> _Document extract_:
_ _ _ _ _ _ _

By the way, I happened to meet the leader of that same Christian Coalition, in the rival TV station to the BBC in Manchester. I was about to do the normal polite thing, smile and shake his hand. But I had just been thinking about my speech for Penn and Teller, and it suddenly flashed across my mind: “I don’t have to shake this man’s hand.” Before I had time to think better of it, I called him, to his face, an irrational bigot. He said, “Well you didn’t waste much time in getting down to the name-calling.” I replied that there are just a few issues where we have to stop pussyfooting around, and free speech was one of them.

I think we have been running scared of giving offence for too long. There are times when offence is precisely the right thing to give. I remember a wonderful occasion when my scientific colleague Lewis Wolpert and I were on a TV panel with some theologians. At one point, a theologian sand something like, “I must say I find Professor Wolpert’s remarks about religion very offensive.” Wolpert immortally shot back (read it in a South African accent), “They were supposed to be offensive!”

Penn and Teller are not afraid of giving offence, where the target deserves it, in particular where the target is any kind of hypocrisy or charlatanry.

Which brings me to the third reason I am so pleased you have decided to honour Penn and Teller. They are illusionists but, unlike certain other professional conjurors – charlatans who pretend to be something more than conjurors – Penn and Teller make no supernatural claims for tricks which, to my innocent eye, look 100 times more supernatural than any biblical miracle. On the contrary, they could be described not only as among the world’s greatest illusionists. They are also among the world’s greatest disillusionists. They disillusion people who might otherwise be susceptible to the supernatural temptation. I have not, to my regret, seen their TV show Bullshit, but my understanding is that this is what it is all about. I wish that show was shown in Britain.

This brings me to a final observation on the importance of top class illusionists like Penn and Teller. It is a point about miracles.

Miracle stories are the oxygen of popular religion. Without miracle stories, ordinary people would not be susceptible to the blandishments of priests and ayatollahs. Without the natural gullibility of people, together with a natural desire to spread good memes, miracle stories would not spread, and religion might be a lot closer to its long deserved exinction. And the natural gullibility of people is abetted by a compelling tendency to believe what appears to be the evidence of our own eyes. Psychologists are increasingly finding that eye-witness evidence is extraordinarily unreliable. The bizarre phenomena of false memory syndrome ram home that conclusion. Visual and other illusions, from the classic Muller Leyer illusion, through the Penrose Impossible Triangle and the Hollow Face Illusion to the Devil’s Tuning Fork do not go away even when you know they are illusions and have had them explained to you. The human brain runs software that constructs its own reality from the sense data fed to it, and this can be badly misled by certain kinds of sense data. Given this, it is no wonder gullible people are so susceptible to Virgin Marys, angels and other hallucinations inspired by childhood indoctrination in a variety of religions.

_ _ _ _ _ _ _

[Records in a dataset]
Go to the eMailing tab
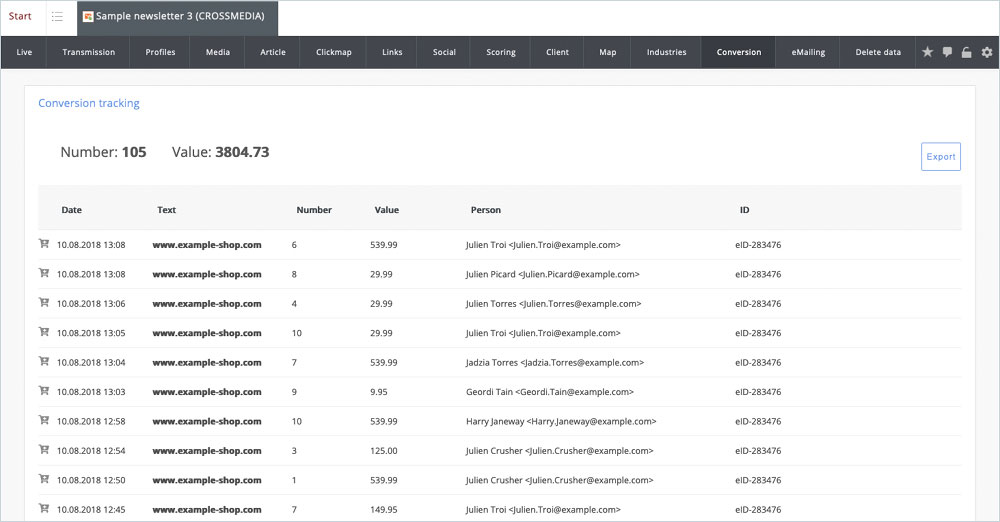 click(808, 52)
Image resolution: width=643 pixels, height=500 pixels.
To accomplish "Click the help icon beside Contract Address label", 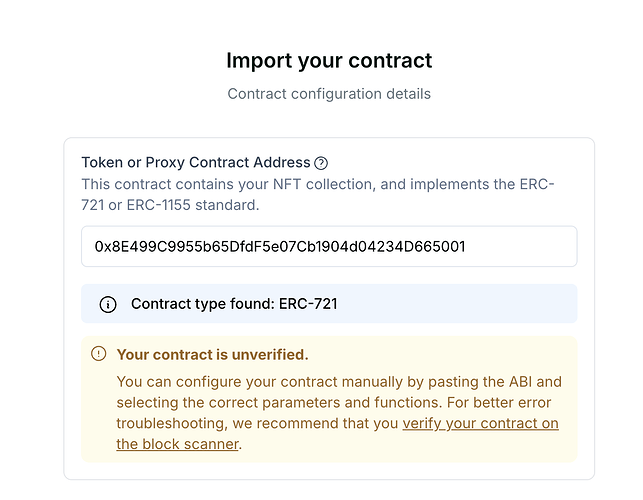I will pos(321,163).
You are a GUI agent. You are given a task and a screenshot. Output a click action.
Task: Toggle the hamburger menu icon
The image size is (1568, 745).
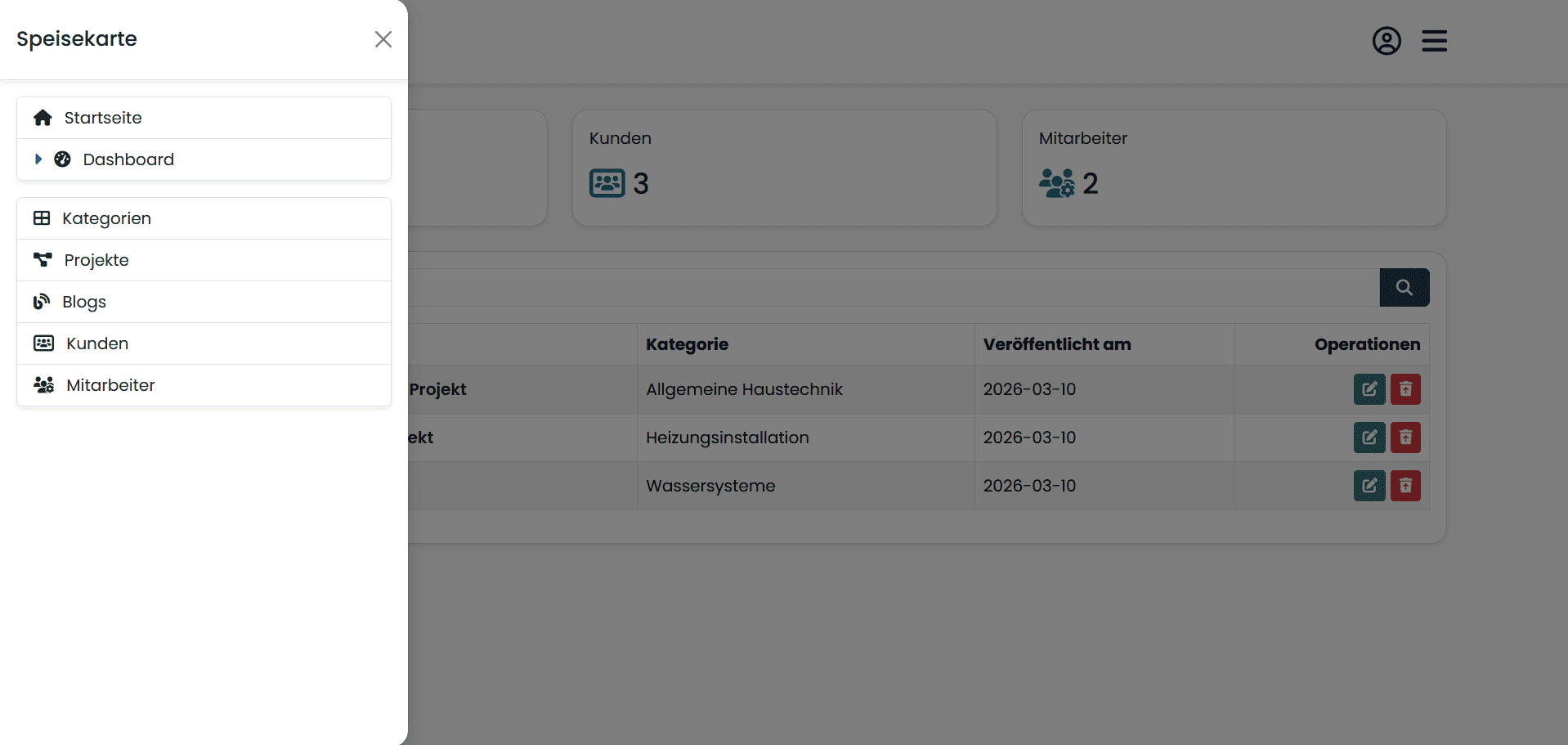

_ _ _ _ _ _ _

> _Aim of the task_: In the text on Penn and Teller, write out the passage between "Penn and Teller are" and "hypocrisy or charlatanry.", inclusive, swapping "charlatanry" out for "quackery".

> _Response to this task_:
Penn and Teller are not afraid of giving offence, where the target deserves it, in particular where the target is any kind of hypocrisy or quackery.